Maybe contributing to this phenomenon is the short attention span of VCs. My friend, Professor Tom Eisenmann at Harvard Business School, partnered with DocSend (a platform for entrepreneurs to share diligence materials and legal documents with prospective investors) to analyze over 200 investor presentations. The average presentation was reviewed for 3:44 minutes – not hours. Obviously there are a number of meetings involved in the diligence process, but 41 percent of those companies closed their seed round of financing in less than 10 weeks – Series A rounds were even faster. The pace is frenetic right now.
This all can work with robust and predictable liquidity alternatives. A number of analysts are calling for a significant spike in the number of healthcare technology IPOs given the level of private capital now invested in the sector, and in fact we recently saw a handful of exciting IPOs either price or be filed (Evolent traded above $1 billion, and FitBit will break the $3 billion valuation barrier on $750 million of revenues). But today more companies are choosing to stay private much longer (thanks, in part, to the 2012 JOBS Act which increased from 500 to 2,000 the number of shareholders private companies are allowed), which may create a crush at the exits when/if the tide turns.

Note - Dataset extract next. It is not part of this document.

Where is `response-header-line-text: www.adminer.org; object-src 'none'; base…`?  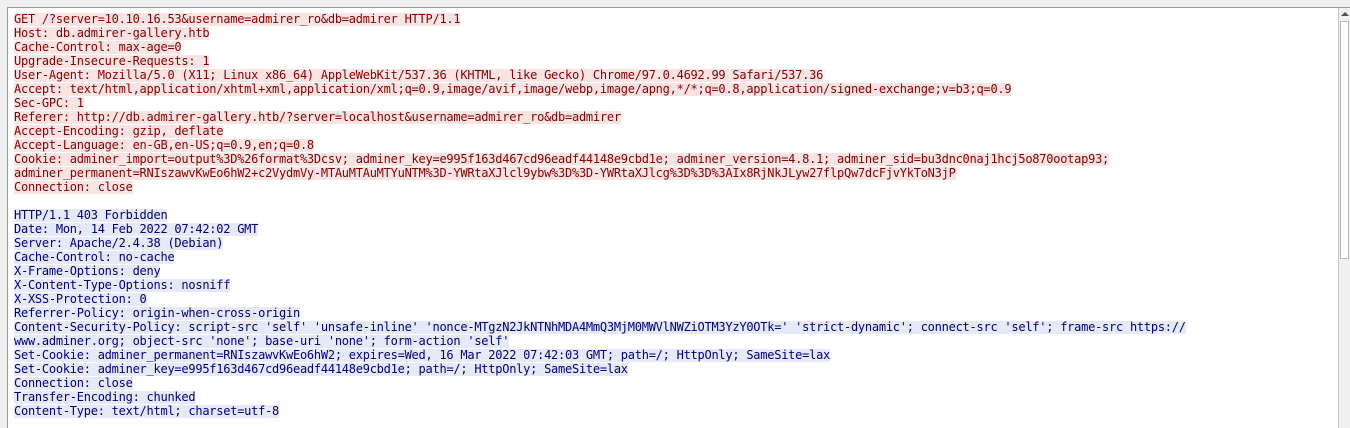
response-header-line-text: www.adminer.org; object-src 'none'; base… is located at coordinates (262, 341).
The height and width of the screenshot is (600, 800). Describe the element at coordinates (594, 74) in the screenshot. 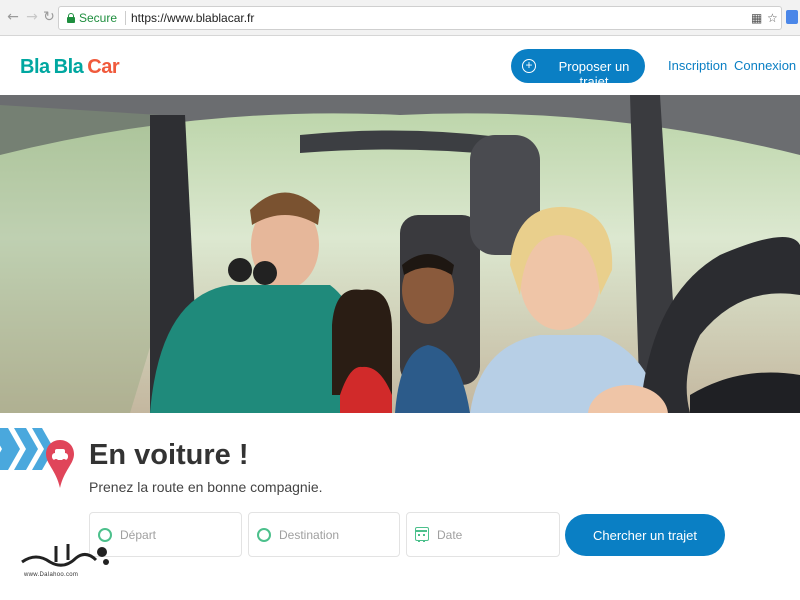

- Sand Hill Economics estimates that at the end of 2014 the total value of all venture-backed companies was $750 billion or ~2.5 percent of the total value of U.S. public companies (ominously, the last time it hit 2.5 percent was in 2000)
- Across all sectors, IPO activity year-to-date is only $15 billion, which is the lowest amount since 2010
- For venture-backed companies there has been $20 billion of “private IPO” activity year-to-date, as opposed to only $600 million of traditional IPO proceeds for VC portfolio companies
- In 2014 Second Market traded $1.4 billion of secondary shares (the alternative stock exchanges are rapidly maturing), and we are seeing the advent of private derivative contracts trading in unlisted tech companies
- In May 2015 alone, there was nearly $243 billion of M&A activity; interestingly for the 12 months through March 2015, 13 percent of all healthcare companies had received takeover offers
- Year-to-date 2015 there has been ~$100 billion of monthly corporate bond issuances
So capital is plentiful – but traditional IPO activity is meaningfully down. The implication of this is debatable. Are founders and VCs rolling the dice, trying to thread the needle by “going long” given the seduction of the lofty valuations in the private capital markets today (obviously ignoring the complicated terms of these later-stage rounds which may make high valuations illusory). Or has the world fundamentally changed? Didn’t we all say that the last time?